GLAD sued Dr. Bragdon on Ms. Abbott's behalf for refusing to treat her, claiming disability discrimination under the federal ADA. The Civil Rights Division of the Justice Department intervened in the case in support of GLAD. GLAD argued that public health authorities, including the United States Center for Disease Control and Prevention and the American Dental Association, have determined that people with HIV may be treated safely with the use of standard infection control procedures known as "universal precautions," which are utilized for all patients. Indeed, there has never been a single documented case of HIV transmission from patient to dentist in nearly three billion dental procedures, and it is much more likely that Dr. Bragdon would be struck by lightning than that he would contract HIV from a patient, assuming he follows universal precautions--which he claims to do.

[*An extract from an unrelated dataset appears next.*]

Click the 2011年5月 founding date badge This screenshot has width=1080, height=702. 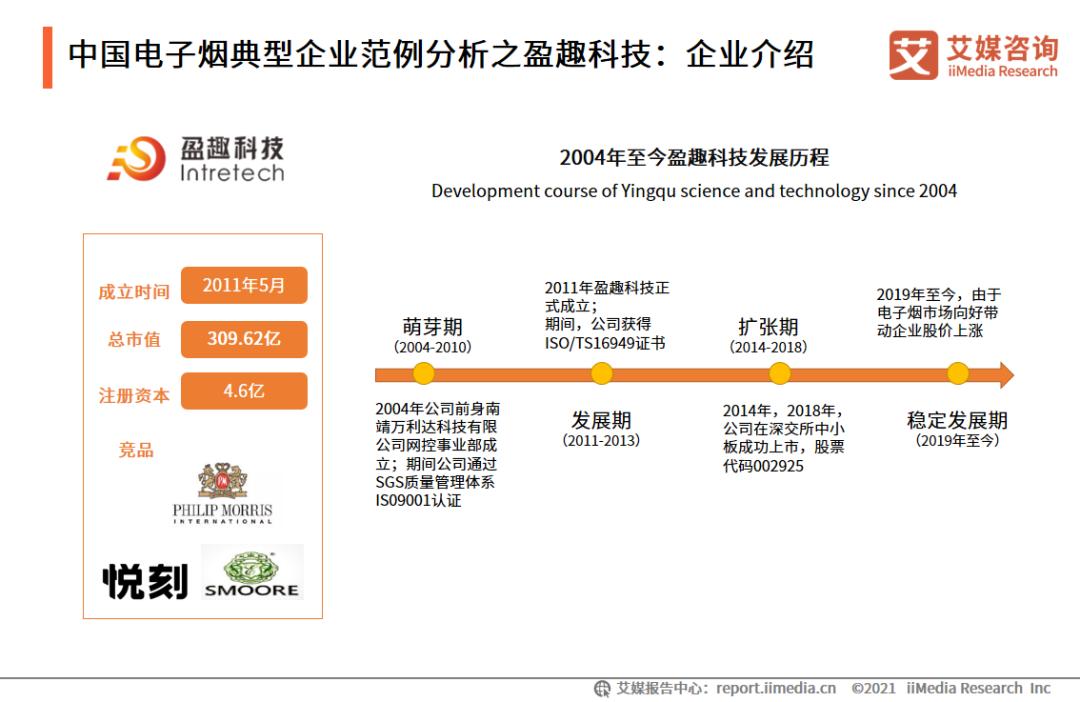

Although Dr. Bragdon offered to fill Ms. Abbott's cavity in a hospital surgical operatory if she paid the hospital charges, Dr. Bragdon has never had hospital privileges, and evidence in the case demonstrated that a hospital setting would not provide any safety feature to prevent HIV transmission other than the standard universal precautions which are routinely used in private dental offices. In addition, Ms. Abbott would have to travel, pay more, and be exposed unnecessarily to bacteria and viruses in a hospital setting. So, there would be no added safety for the dentist and added danger, inconvenience and cost for the dentist.

In December, 1995, a federal trial judge in Bangor, ME agreed with GLAD and ruled that Dr. Bragdon's fears about HIV transmission were based on mere "speculation" and "conjecture." The trial court ordered Dr. Bragdon to comply with the ADA.

Today's Appeals Court ruling upholds the trial court's decision. The Court of Appeals rejected Dr. Bragdon's claim that performing dental procedures created a significant risk of HIV transmission.

GLAD is New England's leading legal rights organization for lesbians, gay men, bisexuals, and people living with HIV and AIDS. Its mission is to achieve full equality and justice for all individuals in these groups, primarily through impact litigation and education.